I don’t think it’s one size fits all. So I think it can really depend on how. How it can evolve. So it could be a matter of. OK. Somebody decides this is really important. You know, a company was small. It evolved without values. Nobody ever really thought about it. They’ve done well, relatively. And as they grow, somebody says, actually, we really need to start thinking about values. We need them to bring us to the next level. And at that point, it’s great to have input from everybody. 

Tanya Schecter

So. A perfect example of this would be the company Amgen. Do you know them? 

Timothy Reitsma

No. No, I don’t. 

Tanya Schecter

So they’re a huge company in the States. There is a bio biotech company and they’ve been super successful over the years and they had started out doing really well. And at one point one they one guy realized, well, we don’t have values.

=== STATED PROBLEM 1 ===
Print the section of the company-values transcript that opens with the words containing "I don’t think" and closes with "don’t have values.".
=== STATED PROBLEM 2 ===
Condense the paragraph of the company-values transcript beginning "I don’t think it’s one size fits all" into a short bulleted list that keeps its main points.
=== STATED PROBLEM 3 ===
Continue the company-values transcript, starting right after its final sentence.

=== DATA SEGMENT ===
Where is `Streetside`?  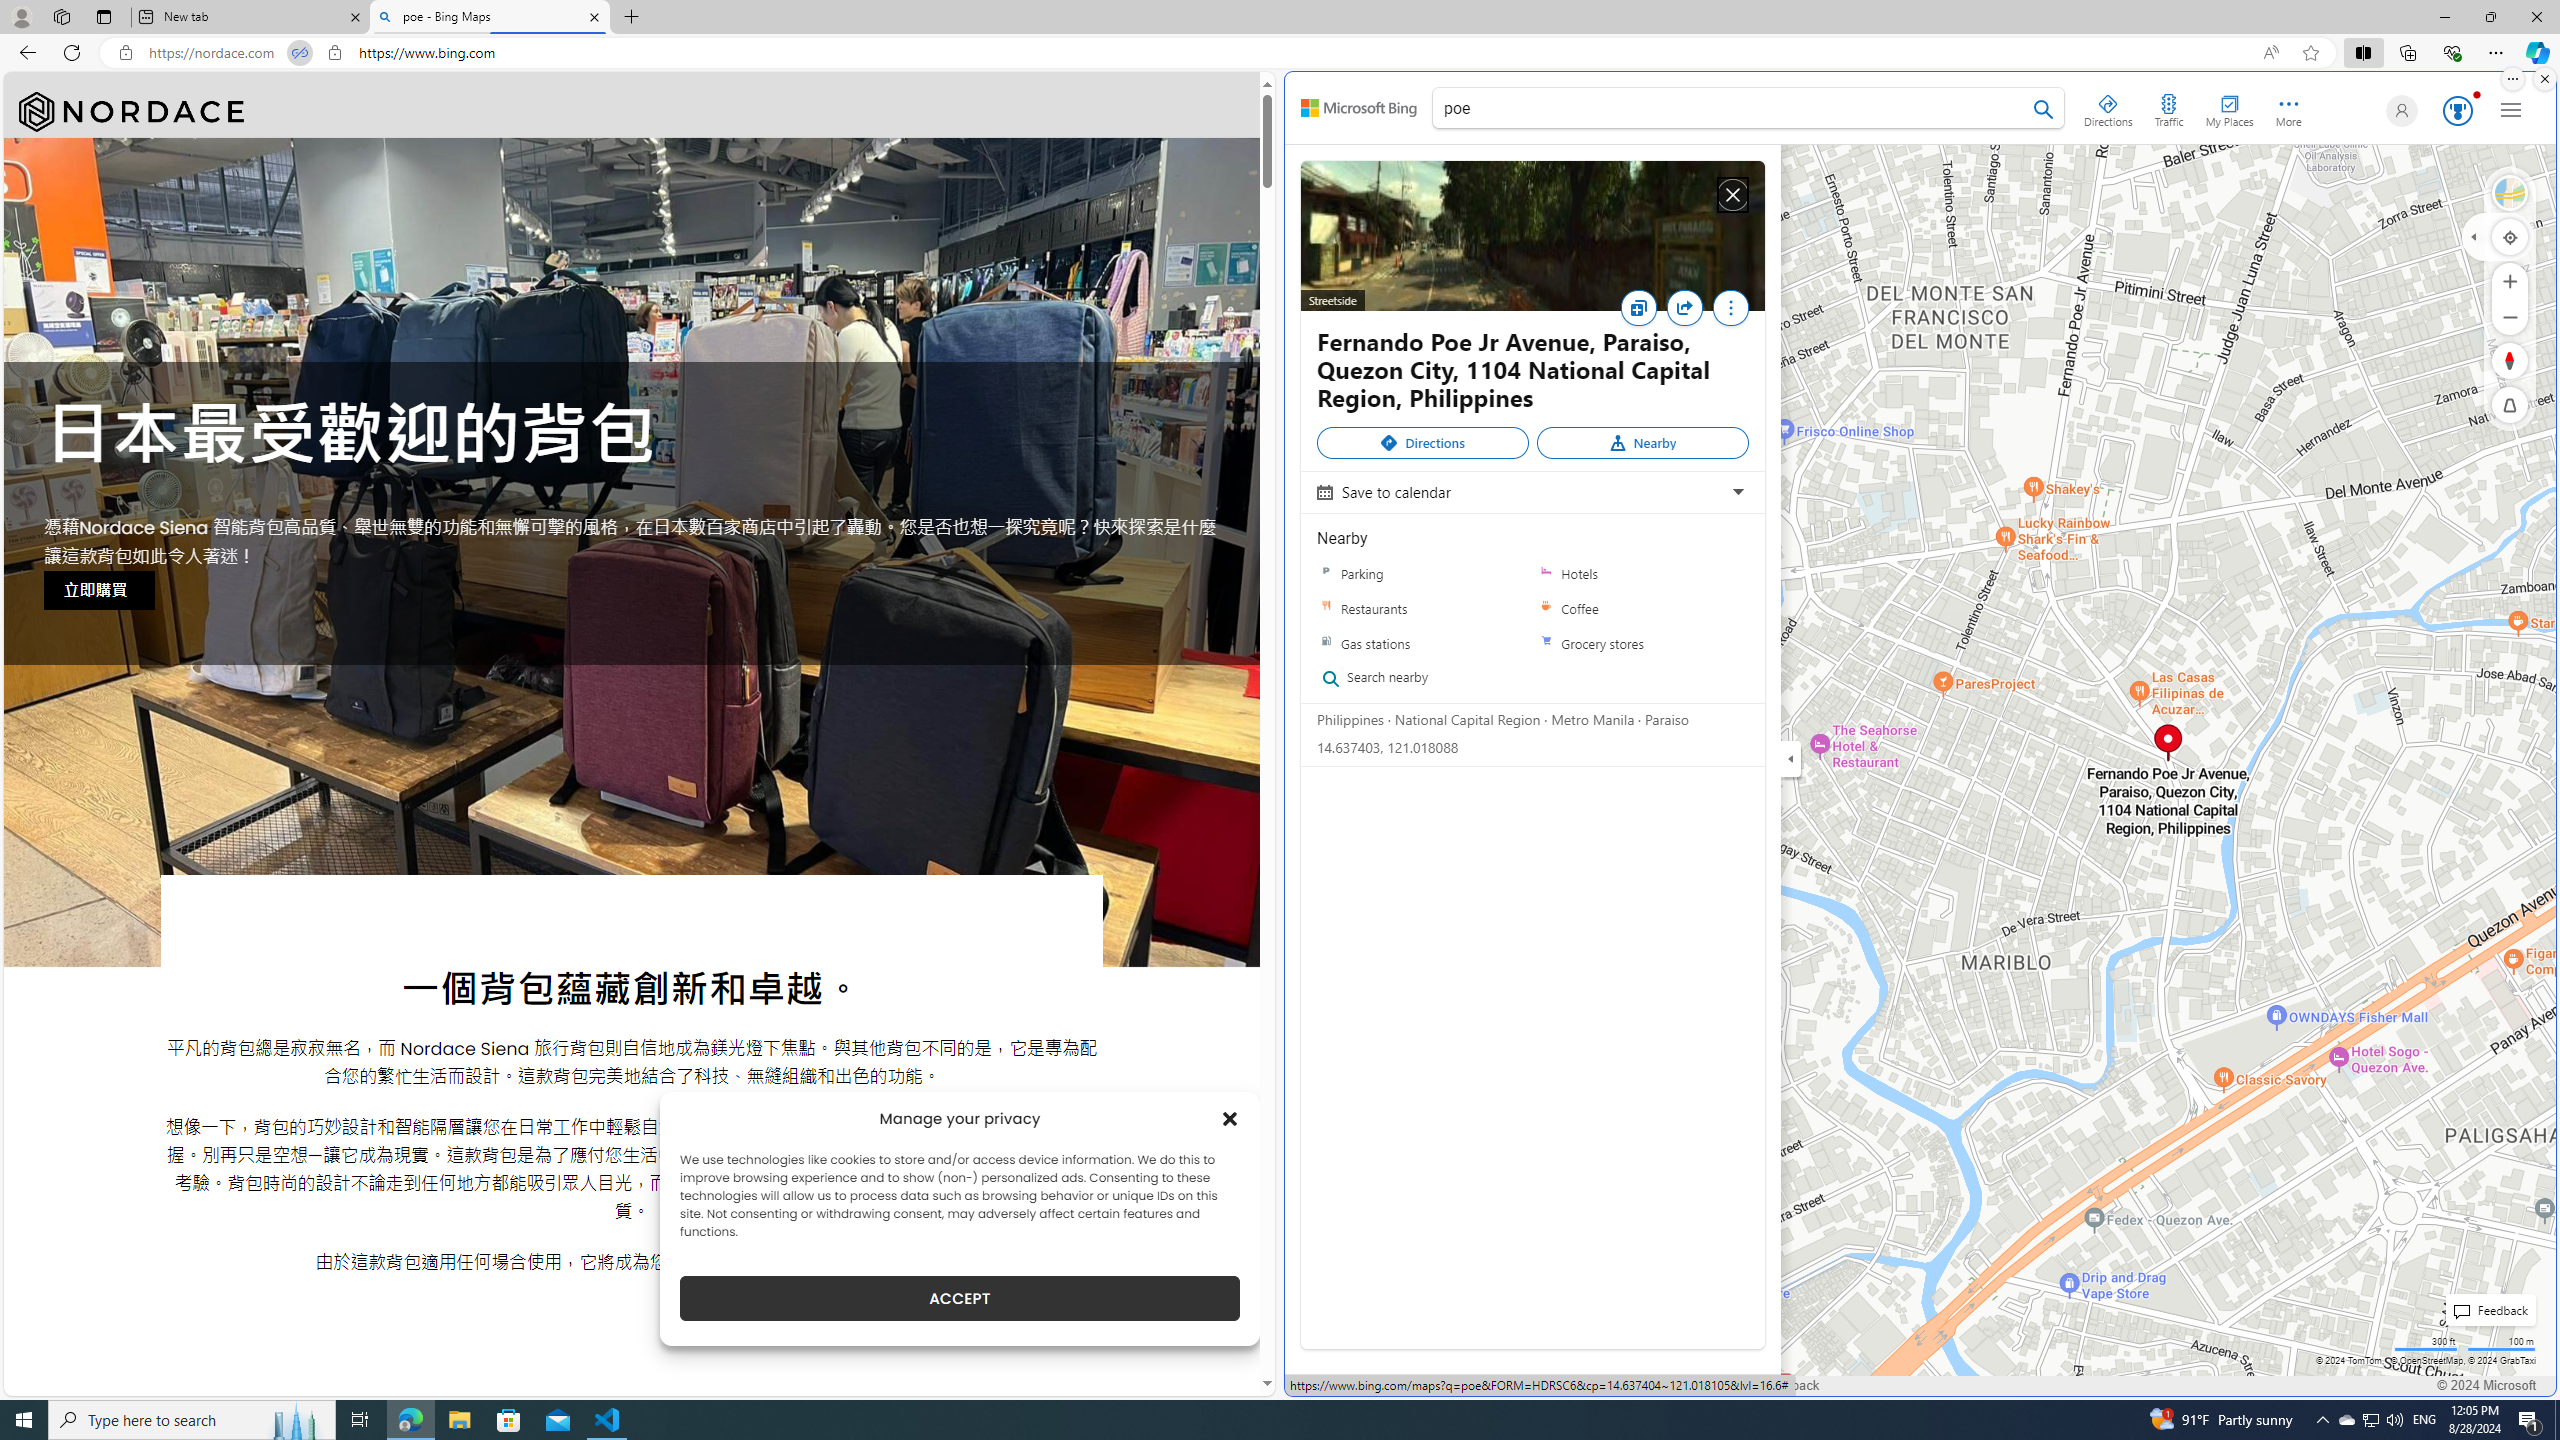
Streetside is located at coordinates (1532, 236).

=== WRITTEN REPLY 1 ===
I don’t think it’s one size fits all. So I think it can really depend on how. How it can evolve. So it could be a matter of. OK. Somebody decides this is really important. You know, a company was small. It evolved without values. Nobody ever really thought about it. They’ve done well, relatively. And as they grow, somebody says, actually, we really need to start thinking about values. We need them to bring us to the next level. And at that point, it’s great to have input from everybody. 

Tanya Schecter

So. A perfect example of this would be the company Amgen. Do you know them? 

Timothy Reitsma

No. No, I don’t. 

Tanya Schecter

So they’re a huge company in the States. There is a bio biotech company and they’ve been super successful over the years and they had started out doing really well. And at one point one they one guy realized, well, we don’t have values.

=== WRITTEN REPLY 2 ===
- There is no one-size-fits-all approach to company values; it depends on how a company evolves.
- A company may start small and grow without values, with nobody really thinking about them, while still doing relatively well.
- As it grows, someone may decide the company needs values to reach the next level.
- At that point, it is valuable to get input from everybody.

=== WRITTEN REPLY 3 ===
Tanya Schecter

So he just kind of started this project off the side of his desk. And he’s like, well, just kind of think about who we are and write something up. And I guess somebody higher up. I don’t know if there’s a V.P. or the president said, actually, this is too important. You know, we can’t just throw this together. And so they started an interviewing process and gathering feedback from every single employee.

And Many, you know, got all these stories about who are we, what makes us different, what makes us excel. And then started whittling it down. And the process took two years. So it can be a long process and it can also be a much shorter process. You know, somebody it could be a company starts off really small and, you know, the founding group decides, well, these are values because they reflect who they want to be and how they want to grow as a company. And then maybe these become revisited as the company grows and shifts. 

Timothy Reitsma

Yeah, it’s I agree. It’s not a one size fits all. I mean, if you’re a founder, listen to this. And you’ve got a small team of a few people who’ve been on this journey with you, ask them, sit down, have a conversation about what makes your organization unique. What do you stand for? What guides decisions? And very quickly, you will find you’ll find values. And they may not be the exact word, but there are not two.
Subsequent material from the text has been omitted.